§ **Records for this task**:
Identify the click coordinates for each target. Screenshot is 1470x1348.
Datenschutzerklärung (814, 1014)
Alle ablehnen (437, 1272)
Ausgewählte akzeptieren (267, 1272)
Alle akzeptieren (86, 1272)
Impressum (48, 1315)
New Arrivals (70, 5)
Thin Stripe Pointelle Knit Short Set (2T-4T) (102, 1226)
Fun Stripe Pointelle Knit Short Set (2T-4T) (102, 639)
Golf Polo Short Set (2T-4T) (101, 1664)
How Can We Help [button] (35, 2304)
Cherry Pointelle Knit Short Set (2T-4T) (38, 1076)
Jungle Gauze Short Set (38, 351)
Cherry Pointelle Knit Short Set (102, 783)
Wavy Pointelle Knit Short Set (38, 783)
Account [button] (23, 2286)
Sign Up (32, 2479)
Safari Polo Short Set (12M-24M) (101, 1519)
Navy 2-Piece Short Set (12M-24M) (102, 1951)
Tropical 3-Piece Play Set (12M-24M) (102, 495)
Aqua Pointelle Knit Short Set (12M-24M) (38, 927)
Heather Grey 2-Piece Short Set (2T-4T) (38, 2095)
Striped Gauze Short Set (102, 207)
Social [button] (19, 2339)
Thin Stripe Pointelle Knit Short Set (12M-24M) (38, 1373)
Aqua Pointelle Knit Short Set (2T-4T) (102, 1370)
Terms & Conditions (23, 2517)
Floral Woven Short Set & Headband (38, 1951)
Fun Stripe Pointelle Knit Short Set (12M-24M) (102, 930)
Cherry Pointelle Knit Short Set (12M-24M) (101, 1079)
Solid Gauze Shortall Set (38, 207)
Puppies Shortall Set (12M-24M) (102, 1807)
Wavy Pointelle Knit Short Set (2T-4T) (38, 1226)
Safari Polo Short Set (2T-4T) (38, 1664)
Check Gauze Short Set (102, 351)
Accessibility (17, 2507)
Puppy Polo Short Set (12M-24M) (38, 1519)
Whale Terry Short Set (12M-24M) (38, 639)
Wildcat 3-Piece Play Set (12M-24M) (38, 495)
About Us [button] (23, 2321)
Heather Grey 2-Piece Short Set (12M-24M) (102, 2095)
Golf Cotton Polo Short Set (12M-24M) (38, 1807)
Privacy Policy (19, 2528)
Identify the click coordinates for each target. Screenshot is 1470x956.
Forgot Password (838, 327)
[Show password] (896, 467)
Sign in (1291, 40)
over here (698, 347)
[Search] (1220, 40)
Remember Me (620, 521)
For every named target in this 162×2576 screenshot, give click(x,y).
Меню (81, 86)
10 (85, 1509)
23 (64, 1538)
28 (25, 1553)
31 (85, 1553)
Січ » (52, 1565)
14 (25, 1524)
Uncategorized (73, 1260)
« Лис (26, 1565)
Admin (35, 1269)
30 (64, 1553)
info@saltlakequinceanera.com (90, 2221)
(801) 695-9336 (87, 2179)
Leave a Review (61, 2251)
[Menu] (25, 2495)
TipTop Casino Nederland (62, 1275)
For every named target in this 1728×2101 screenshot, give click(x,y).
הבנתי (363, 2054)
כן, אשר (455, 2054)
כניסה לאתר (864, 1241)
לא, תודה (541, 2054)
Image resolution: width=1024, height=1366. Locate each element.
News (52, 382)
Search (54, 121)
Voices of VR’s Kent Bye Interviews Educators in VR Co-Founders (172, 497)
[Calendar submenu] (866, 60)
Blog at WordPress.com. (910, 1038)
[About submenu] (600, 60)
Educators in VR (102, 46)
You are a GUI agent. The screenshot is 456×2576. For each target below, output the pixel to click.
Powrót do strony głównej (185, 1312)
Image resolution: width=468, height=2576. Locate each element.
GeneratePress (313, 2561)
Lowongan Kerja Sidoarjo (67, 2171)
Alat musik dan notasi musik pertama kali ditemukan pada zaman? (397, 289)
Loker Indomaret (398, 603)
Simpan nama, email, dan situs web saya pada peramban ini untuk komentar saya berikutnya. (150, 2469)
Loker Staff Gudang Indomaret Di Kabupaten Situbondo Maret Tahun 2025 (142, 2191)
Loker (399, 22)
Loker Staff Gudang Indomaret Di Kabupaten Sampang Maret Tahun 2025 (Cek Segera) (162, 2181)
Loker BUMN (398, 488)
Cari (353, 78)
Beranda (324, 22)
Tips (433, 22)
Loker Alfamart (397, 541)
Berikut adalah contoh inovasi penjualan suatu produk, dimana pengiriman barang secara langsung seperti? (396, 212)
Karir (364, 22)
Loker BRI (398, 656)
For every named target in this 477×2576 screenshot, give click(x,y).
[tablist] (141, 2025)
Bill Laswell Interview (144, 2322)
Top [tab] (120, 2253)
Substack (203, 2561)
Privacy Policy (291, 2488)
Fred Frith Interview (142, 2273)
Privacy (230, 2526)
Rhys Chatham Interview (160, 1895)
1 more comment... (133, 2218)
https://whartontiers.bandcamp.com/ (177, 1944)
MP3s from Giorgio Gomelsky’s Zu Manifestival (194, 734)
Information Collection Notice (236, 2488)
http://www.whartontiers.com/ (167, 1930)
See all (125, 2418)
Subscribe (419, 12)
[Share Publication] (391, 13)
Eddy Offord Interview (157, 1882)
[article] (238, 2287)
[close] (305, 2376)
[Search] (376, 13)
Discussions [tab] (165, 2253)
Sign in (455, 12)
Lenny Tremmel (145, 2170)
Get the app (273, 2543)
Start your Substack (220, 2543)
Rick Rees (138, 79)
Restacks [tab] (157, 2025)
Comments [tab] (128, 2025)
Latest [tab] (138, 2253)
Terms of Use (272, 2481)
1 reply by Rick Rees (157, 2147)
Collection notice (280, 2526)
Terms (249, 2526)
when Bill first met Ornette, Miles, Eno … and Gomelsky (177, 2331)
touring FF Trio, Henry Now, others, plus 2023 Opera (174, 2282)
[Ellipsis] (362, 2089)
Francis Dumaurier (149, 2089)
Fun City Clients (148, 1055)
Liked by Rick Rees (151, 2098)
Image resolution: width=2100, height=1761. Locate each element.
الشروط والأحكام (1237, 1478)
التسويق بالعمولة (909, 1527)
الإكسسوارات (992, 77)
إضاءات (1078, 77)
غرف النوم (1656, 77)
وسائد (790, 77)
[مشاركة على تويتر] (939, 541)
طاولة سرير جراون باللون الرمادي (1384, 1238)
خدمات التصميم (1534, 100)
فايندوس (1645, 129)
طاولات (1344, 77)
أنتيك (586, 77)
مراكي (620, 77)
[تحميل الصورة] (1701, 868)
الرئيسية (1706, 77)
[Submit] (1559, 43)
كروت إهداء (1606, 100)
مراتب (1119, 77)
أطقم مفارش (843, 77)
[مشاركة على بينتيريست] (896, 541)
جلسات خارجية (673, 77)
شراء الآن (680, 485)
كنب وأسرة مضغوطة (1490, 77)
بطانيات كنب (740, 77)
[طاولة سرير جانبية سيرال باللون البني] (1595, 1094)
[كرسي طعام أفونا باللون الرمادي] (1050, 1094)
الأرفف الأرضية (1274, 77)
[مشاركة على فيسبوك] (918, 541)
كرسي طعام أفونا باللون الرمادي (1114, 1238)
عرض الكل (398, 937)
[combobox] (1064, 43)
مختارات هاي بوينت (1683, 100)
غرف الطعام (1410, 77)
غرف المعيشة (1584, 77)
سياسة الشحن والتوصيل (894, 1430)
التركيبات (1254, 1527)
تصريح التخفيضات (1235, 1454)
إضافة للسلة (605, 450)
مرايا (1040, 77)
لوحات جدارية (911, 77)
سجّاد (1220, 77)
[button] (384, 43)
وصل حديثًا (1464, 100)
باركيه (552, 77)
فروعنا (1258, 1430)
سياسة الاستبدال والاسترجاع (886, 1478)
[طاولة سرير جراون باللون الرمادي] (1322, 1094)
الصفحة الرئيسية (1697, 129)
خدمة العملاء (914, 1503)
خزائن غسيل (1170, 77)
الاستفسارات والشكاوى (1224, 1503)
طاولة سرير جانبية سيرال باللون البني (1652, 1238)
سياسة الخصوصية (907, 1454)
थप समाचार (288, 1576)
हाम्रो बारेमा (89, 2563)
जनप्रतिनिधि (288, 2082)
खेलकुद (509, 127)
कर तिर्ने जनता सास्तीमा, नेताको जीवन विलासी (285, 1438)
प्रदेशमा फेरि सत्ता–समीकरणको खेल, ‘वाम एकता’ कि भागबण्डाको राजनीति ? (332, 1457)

§ **Work instruction**:
Would you please copy exactly the part of the entries above that begins at the line containing "Golf Polo Short Set (2T-4T) (101, 1664)" and ends at the line containing "Privacy Policy (19, 2528)", both lines included?

§ **Answer to this exercise**:
Golf Polo Short Set (2T-4T) (101, 1664)
How Can We Help [button] (35, 2304)
Cherry Pointelle Knit Short Set (2T-4T) (38, 1076)
Jungle Gauze Short Set (38, 351)
Cherry Pointelle Knit Short Set (102, 783)
Wavy Pointelle Knit Short Set (38, 783)
Account [button] (23, 2286)
Sign Up (32, 2479)
Safari Polo Short Set (12M-24M) (101, 1519)
Navy 2-Piece Short Set (12M-24M) (102, 1951)
Tropical 3-Piece Play Set (12M-24M) (102, 495)
Aqua Pointelle Knit Short Set (12M-24M) (38, 927)
Heather Grey 2-Piece Short Set (2T-4T) (38, 2095)
Striped Gauze Short Set (102, 207)
Social [button] (19, 2339)
Thin Stripe Pointelle Knit Short Set (12M-24M) (38, 1373)
Aqua Pointelle Knit Short Set (2T-4T) (102, 1370)
Terms & Conditions (23, 2517)
Floral Woven Short Set & Headband (38, 1951)
Fun Stripe Pointelle Knit Short Set (12M-24M) (102, 930)
Cherry Pointelle Knit Short Set (12M-24M) (101, 1079)
Solid Gauze Shortall Set (38, 207)
Puppies Shortall Set (12M-24M) (102, 1807)
Wavy Pointelle Knit Short Set (2T-4T) (38, 1226)
Safari Polo Short Set (2T-4T) (38, 1664)
Check Gauze Short Set (102, 351)
Accessibility (17, 2507)
Puppy Polo Short Set (12M-24M) (38, 1519)
Whale Terry Short Set (12M-24M) (38, 639)
Wildcat 3-Piece Play Set (12M-24M) (38, 495)
About Us [button] (23, 2321)
Heather Grey 2-Piece Short Set (12M-24M) (102, 2095)
Golf Cotton Polo Short Set (12M-24M) (38, 1807)
Privacy Policy (19, 2528)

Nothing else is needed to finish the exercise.